After this investigation, an IRS agent and an Assistant U.S. Attorney informed Edkins that they planned to seek an indictment against him. Edkins’s attorney engaged in plea agreement discussions with the government. Before reaching a resolution, however, Edkins left the United States and moved to the Bahamas, transferring $380,000 from his Michigan bank accounts to a Bahamian branch of a Swiss bank. The government issued an indictment and warrant for Edkins’s arrest. After being deported by the Royal Bahamas Police Force, Edkins pleaded guilty (without a plea agreement in place) to evading personal income taxes for calendar years 1995, 1996, 1997, and 1998. The Probation Department issued a presentence report (PSR) with a guidelines range of 30-37 months’ imprisonment, based in part on the calculated tax loss ($285,711). Edkins objected to the tax-loss calculation as well as the application of the sophisticated-concealment and abuse-of-a-position-of-trust enhancements.
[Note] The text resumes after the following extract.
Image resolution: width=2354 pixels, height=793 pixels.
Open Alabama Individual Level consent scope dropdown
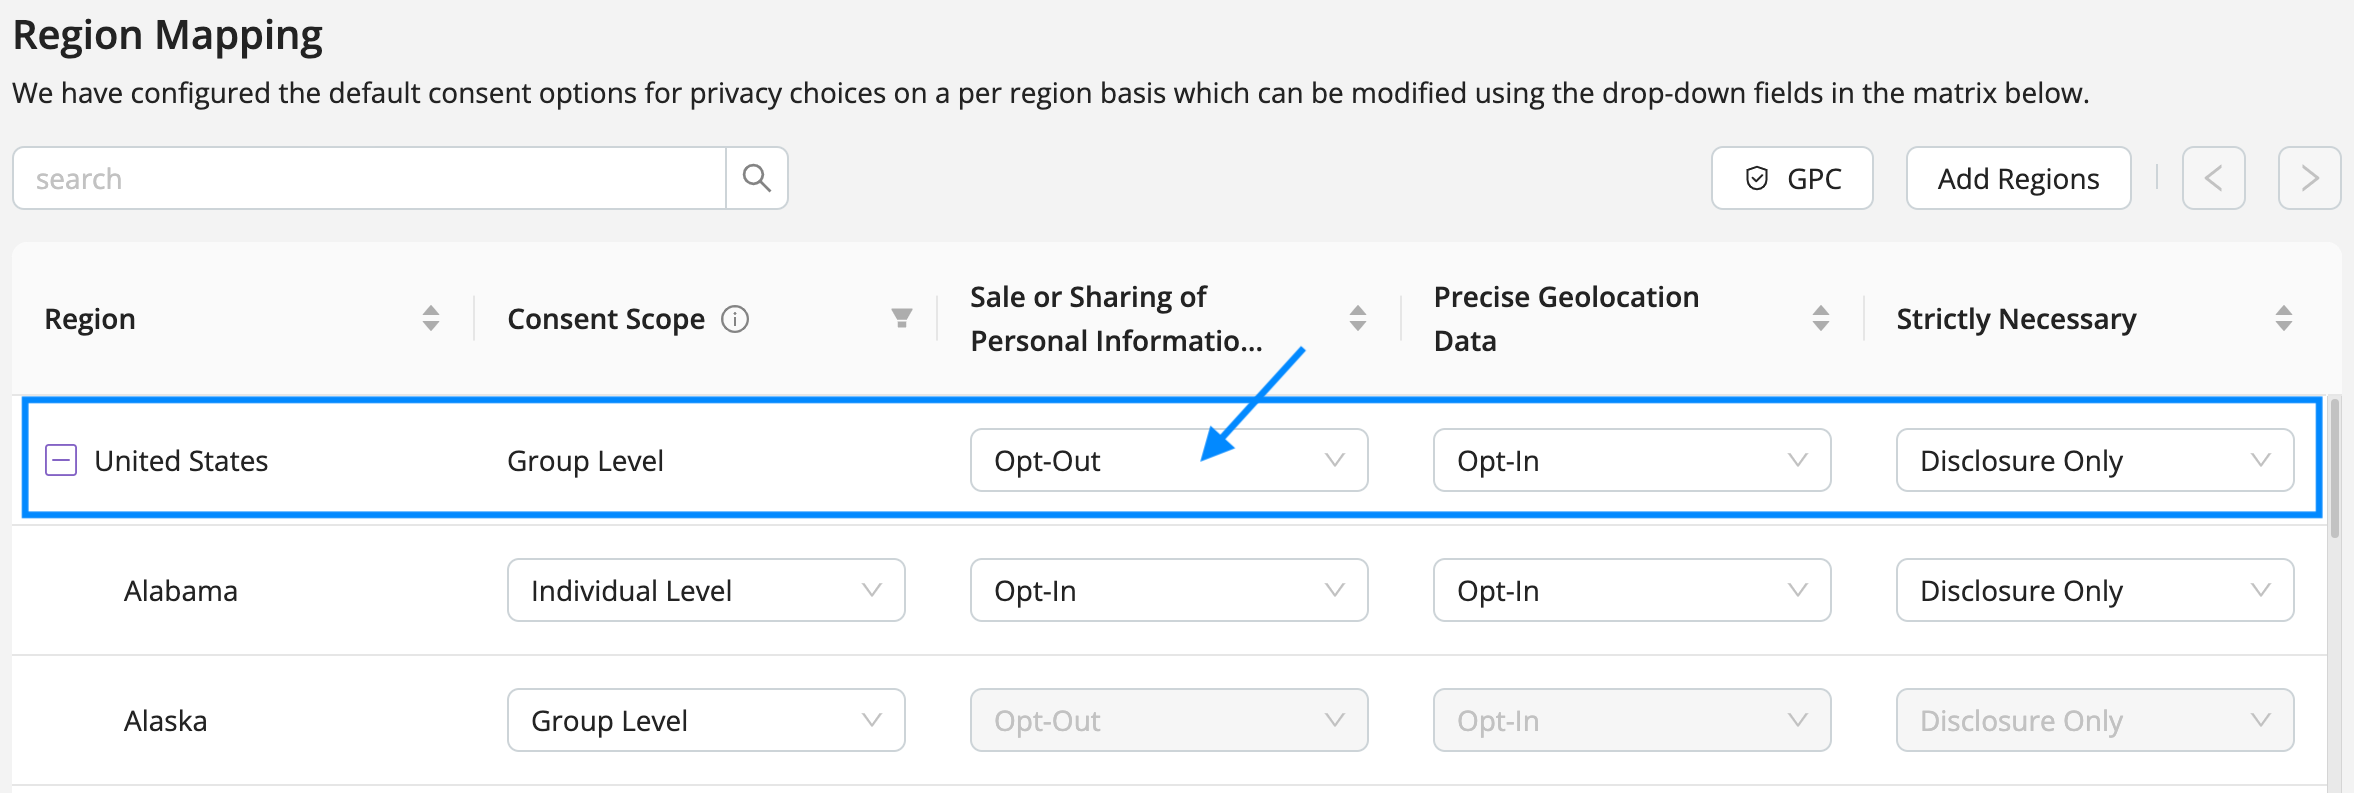(x=706, y=590)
After hearing testimony from Edkins and two IRS agents, the district court found Edkins to lack credibility, adopted the factual findings in the PSR, overruled Edkins’s objections to the PSR, and denied Edkins the PSR-recommended reduction for acceptance of responsibility. The court recalculated Edkins’s guidelines range as 41-51 months. It then sentenced him to 48 months’ imprisonment followed by three years of supervised release and ordered Edkins to pay $285,711 in restitution. With the exception of $66,000 in checks that the government had seized from Ed-kins in the Bahamas, which the court ordered him to endorse at sentencing, Ed-kins has not paid the remaining restitution.

II.

We first consider Edkins’s affirmative defense that the statute of limitations has expired so as to bar his prosecution. He grounds this timeliness challenge on the date of offense completion — April 15, 1999 — listed in both the PSR and the Amended Judgment issued in his case. He counts from that date to argue that the government’s indictment issued beyond the six-year statute of limitations for tax evasion. See 26 U.S.C. § 6531. The tax-evasion statute of limitations begins to run on the date of the last “affirmative act of evasion.” United States v. Dandy, 998 F.2d 1344, 1355 (6th Cir.1993). The statute excludes from the calculation time during which the defendant “is outside the United States” or “a fugitive from justice.” 26 U.S.C. § 6531. The government issued the indictment against Edkins on June 14, 2005. Edkins’s claim fails even if we accept that the last affirmative act of evasion occurred on April 15, 1999. Edkins moved to the Bahamas on March 25, 2005 — before the statute of limitations would have expired — and remained there until the indictment issued. As authorized by 26 U.S.C. § 6531, the court excludes this time outside the country from the statute-of-limitations calculation, rendering the indictment timely.

III.

Edkins challenges the calculation of his advisory guidelines range on a number of grounds, including the following: (a) amount of tax loss; (b) application of the acceptance-of-responsibility reduction; (c) application of the sophisticated-concealment enhancement; and (d) application of the abuse-of-a-position-of-trust enhancement. We review a district court’s findings of fact related to the application of the advisory Sentencing Guidelines for clear error, and a district court’s legal conclu *514 sions interpreting the guidelines de novo. United States v. Tatum, 518 F.3d 369, 372 (6th Cir.2008).

A. Tax Loss

After hearing testimony from two IRS agents and Edkins, the district court adopted the PSR tax-loss calculation of $285,711. Edkins argues that total tax loss should be $112,777 and that the district court’s miscalculation stemmed from (1) treating “loans” from Baby Bliss to the defendant as income; (2) applying the wrong tax rate for 1998; and (3) including taxes owed by the defendant’s corporation.